Quarta Revolução Industrial ganha exposição na Avenida Paulista

Carla Caffé trabalha numa espécie de timeline com olhar feminino
Imagem - Divulgação
Com ilustrações de Carla Caffé e Guto Lacaz a exposição à sua quarta edição e fica até o dia 09 de junho na Paulista

Voltada para o futuro, a maior exposição ao ar livre da América Latina e entre as maiores do mundo ocupará um quilômetro da ciclovia da principal via de Sampa. Desde a esquina da Rua Augusta, estendendo-se até a Alameda Campinas, a mostra traz ilustrações inéditas e de produção exclusiva dos artistas Carla Caffé e Guto Lacaz em 30 painéis de 12 m². A ilustração é a grande novidade na curadoria artística da DOC Galeria, de Monica Maia e Fernando Costa Netto, após três edições apresentando fotografias. 

“Com esta exposição, a UGT quer mostrar que tem um futuro chegando, que pode ser bom ou não para o trabalhador. A linguagem que optamos em 2018 não foi a fotografia, mas o desenho, a arte de dois grandes artistas brasileiros”, diz o presidente Ricardo Patah. 

A primeira grande Exposição de Maio na Paulista, aconteceu em 2015 e teve como tema os “30 Anos de Redemocratização do Brasil”; a segunda,em 2016, celebrou os “100 Anos do Samba”; a terceira, realizada em parceria com o PNUD - Programa das Nações Unidas para o Desenvolvimento e a OIT – Organização Internacional do Trabalho, apresentou os “17 Objetivos para Transformar o Mundo”, que podem mudar a cara do país, como a erradicação da pobreza, igualdade de gênero e educação de qualidade.
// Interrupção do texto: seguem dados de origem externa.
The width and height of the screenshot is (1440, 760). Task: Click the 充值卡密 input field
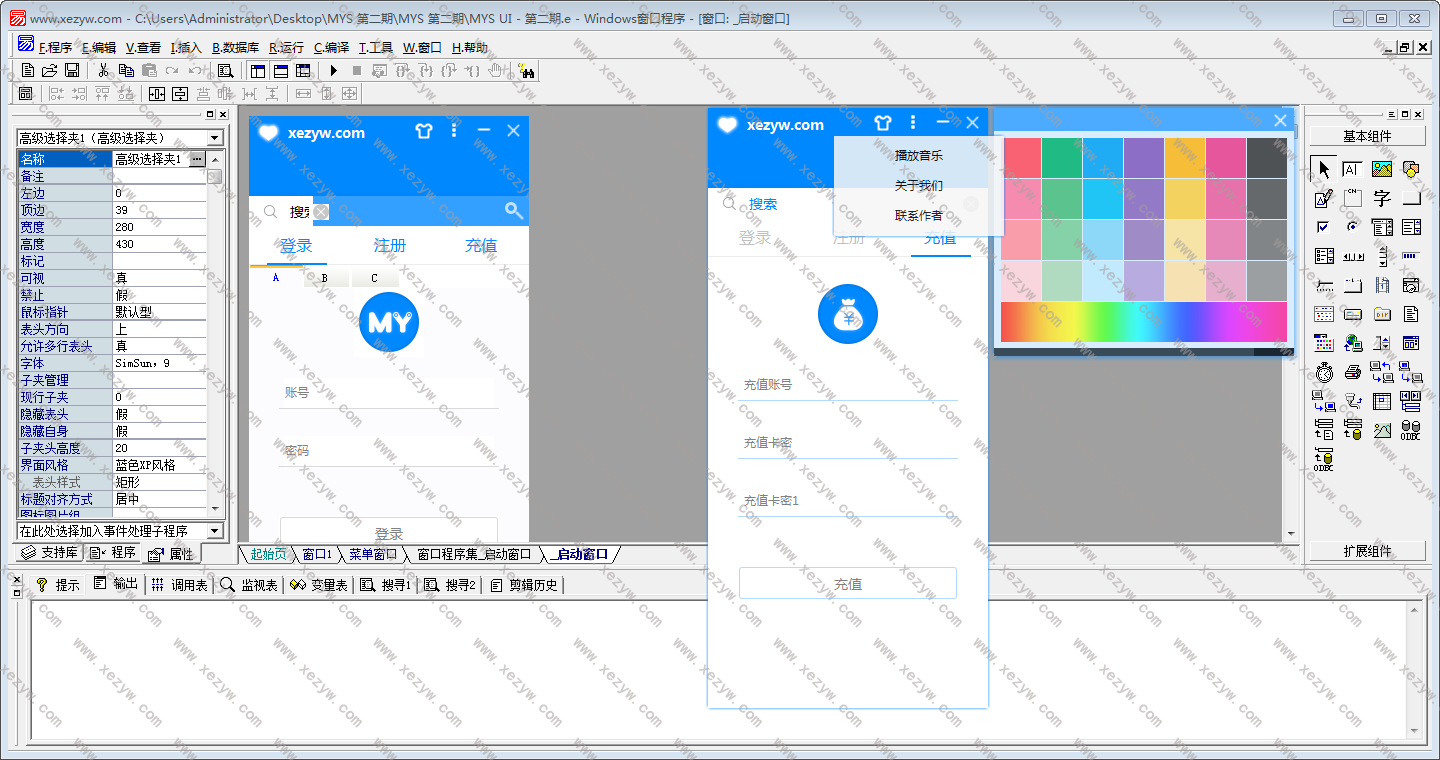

Estas edições foram vistas por 15 milhões de pessoas entre 2015 e 2017 e aguarda-se um público de cerca de 5 milhões de visitantes únicos para 2018. 

“As ilustrações trazem reflexões sobre os processos históricos transformadores gerados nas três Revoluções Industriais e no momento atual”, diz André Guimarães, da Maná Produções, responsável pela instalação. 

O designer Guto Lacaz usa seu traço bem-humorado para descontruir imagens clássicas como a de Isaac Newton e a maçã ou O Pensador de Rodin. Já a ilustradora e artista gráfica Carla Caffé trabalha numa espécie de timeline com olhar feminino, a eterna submissão da mão-de-obra da mulher e sua participação no mercado de trabalho, desde a escravidão até os dias atuais. 

Imagem - Carla Caffé
Tema do mais recente Fórum Mundial em Davos, a Quarta Revolução mostra a tendência à automatização total das fábricas, com o intuito de levar a produção à absoluta independência da mão de obra humana, diferente das revoluções anteriores. Estima-se que 40% dos postos de trabalho perdidos não serão substituídos, mas simplesmente eliminados. Nos anos 70, a Inglaterra tinha 7 milhões de britânicos trabalhando na indústria, que representava 40% do PIB do país. Atualmente são apenas 2,3 milhões de britânicos nas fábricas e a indústria representa 10% do mesmo PIB. No entanto, de lá pra cá a riqueza da região aumentou quatro vezes. Cai o peso da produção industrial, aumenta em outros setores, como o de serviços. 

Era digital, computadores, internet
 Imagem - Guto Lacaz
A Quarta Revolução é uma nova fase da revolução tecnológica que já vem transformando a forma como trabalhamos. Em sua escala, alcance e complexidade, é um movimento diferente de qualquer outro que o ser humano tenha experimentado anteriormente, com consequências catastróficas. 

Ao mesmo tempo em que representa avanços reais, aumenta o desemprego, a pobreza, a desigualdade na distribuição de renda e todo tipo de perplexidade que essa tríade é capaz de produzir, como violência nos grandes centros e insegurança geopolítica. Ou se reinventa, como já estão pensando os magnatas da internet, Mark Zuckerberg e Bill Gates, que propõem a governos a criação de uma renda básica universal para todos os cidadãos, acreditando que o emprego como o concebemos hoje deixará de existir. 

A sociedade e os trabalhadores têm que priorizar essa nova relação entre pessoas e robôs, nos dilemas éticos e sociais. Essa é a discussão que a União Geral dos Trabalhadores traz para a Avenida Paulista em maio de 2018. Não é um evento que propriamente comemora o Dia do Trabalho, mas que coloca na pauta do 1º de Maio este assunto da maior importância e urgência para a sociedade.

Serviço
Exposição de Maio na Paulista - A Quarta Revolução IndustrialIlustrações de Carla Caffé e Guto Lacaz
Data - de 09 de maio a 09 de junho
Local - Ciclovia da Av. Paulista (entre a Rua Augusta e Alameda Campinas)
Realização - UGT - União Geral dos Trabalhadores.